Years ago I wrote a column in the Guardian about a lot of these young people – boys and girls behaving in ways we describe as ‘hot-up’ or ‘fresh’, but it’s really in response to abuse,’ she says. ‘When I write, I don’t necessarily try to shield anyone or write in a way that is palatable. I just write what I see or know to be true and I try to make beautiful sentences – that’s the honest truth.’

Most of the novel is written in Trinidad Creole; she often alternates between Standard English and Trini Creole in her writing. Her weekly column in the Guardian which ran from 2006-2010 was written in Trinidad Creole. As important as the story itself, is ensuring that the language used is appropriate to the story, she says.

‘I primarily tell stories for us and to us. They’re our stories and stories that I would like us to know about and read; and by ‘us’ I mean Caribbean people. But I also try to write in a way so that anybody can understand it and read it. And one of the choices I’ve made with my representation of creole on the page is to use Standard English spelling, but when you read it in context you understand that it’s a Trinidad creole usage.’

The book’s main character Alethea sees the world, ‘meets all kinds of people, learns all kinds of words, and lives all kinds of lives’, by reading books.

‘Thank God for books,’ says Alethea in the novel’s opening chapter.

A love for the written word is a common thread that links both author and protagonist. Growing up, Allen-Agostini was a voracious reader; books like the classic To Kill a Mockingbird, Khalid Hoseini’s unforgettable debut The Kite Runner and The Shipping News by Annie Proulx, still occupy a place on her book shelf at home. At the age of six she had already decided that not only did she want to read stories, she wanted to write them too – especially poetry.
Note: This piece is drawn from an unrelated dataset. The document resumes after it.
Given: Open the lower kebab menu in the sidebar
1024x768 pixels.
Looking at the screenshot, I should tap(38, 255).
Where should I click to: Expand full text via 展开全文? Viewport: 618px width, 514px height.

Ask any schoolteacher, student or anyone Allen-Agostini has known on a significant level and they will all agree that she was always a writer. She began acting with the Trinidad Theatre Workshop and studied stagecraft and literature at The University of the West Indies and also earned her BA in Literatures in English (first class honours). Wayne Brown was among the first to identify her obvious talent for writing after he read her self published collection of poetry Something to Say. He invited her to take part in The Creative Writing Workshop of which he was founder and tutor but at the time she was a young mother, newlywed – and broke. Doing the workshop wasn’t in her realm of possibilities.
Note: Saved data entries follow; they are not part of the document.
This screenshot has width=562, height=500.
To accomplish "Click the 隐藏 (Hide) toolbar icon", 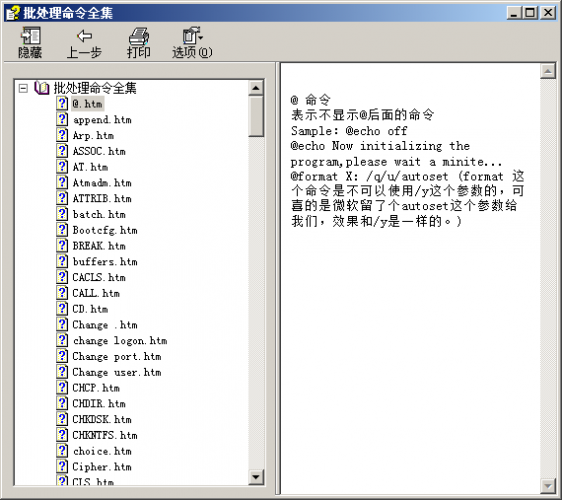I will pos(30,35).
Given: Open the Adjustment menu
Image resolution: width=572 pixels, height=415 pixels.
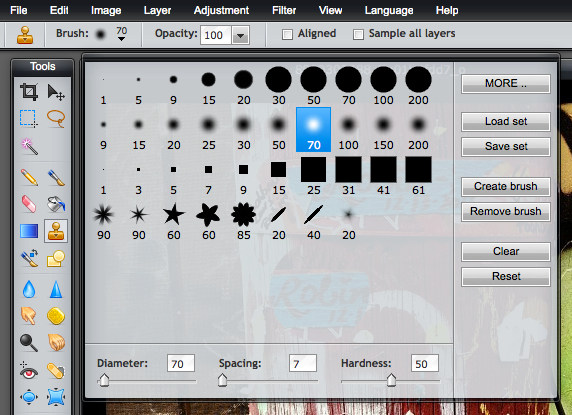Looking at the screenshot, I should point(221,10).
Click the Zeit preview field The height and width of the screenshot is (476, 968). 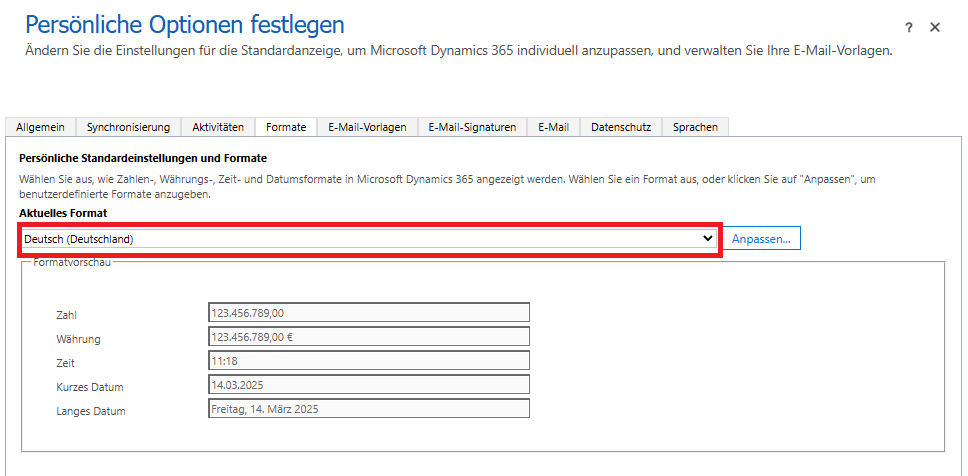click(x=369, y=361)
It was the Caribbean romance novel Tigress, written by another Caribbean writer Valerie Belgrave that opened the door to her writing and journalism career. Allen-Agostini was a student at The UWI when she picked up the book for the first time. ‘I found the book fascinating because it was the first time I had seen a family like my own in print,” she recalls.

Belgrave caught wind of how much Allen-Agostini enjoyed the book and invited her to write a review on Tigress, which was read at the book launch. The late Express editor Keith Smith got his hands on the review and told veteran journalist and columnist Lennox Grant ‘get this girl to come write for the Express’.

Allen-Agostini was in her early 20s when was called in for an interview and began her career in journalism as a feature writer. Years after she first declined Brown’s invitation to do his writing workshop, the opportunity arose again when The UWI introduced a Master of Fine Arts in Creative Writing. She couldn’t afford to do both, so she chose Brown’s workshop.

Several projects on and off the stage followed, she wrote the science-fiction YA novel The Chalice Project, then Home Home. Allen-Agostini credits journalism for helping her develop a keen eye for research, which is proving to be especially useful now that she is working on another novel with a backdrop set in music- pan to be exact.

The plot is only hers to tell and when that time comes, one can be sure that it will be worth the wait.

The winner of the Women’s Prize for Fiction 2022 will be announced on June 15. The Bread The Devid Knead is available on Amazon and at Paper Based Bookshop.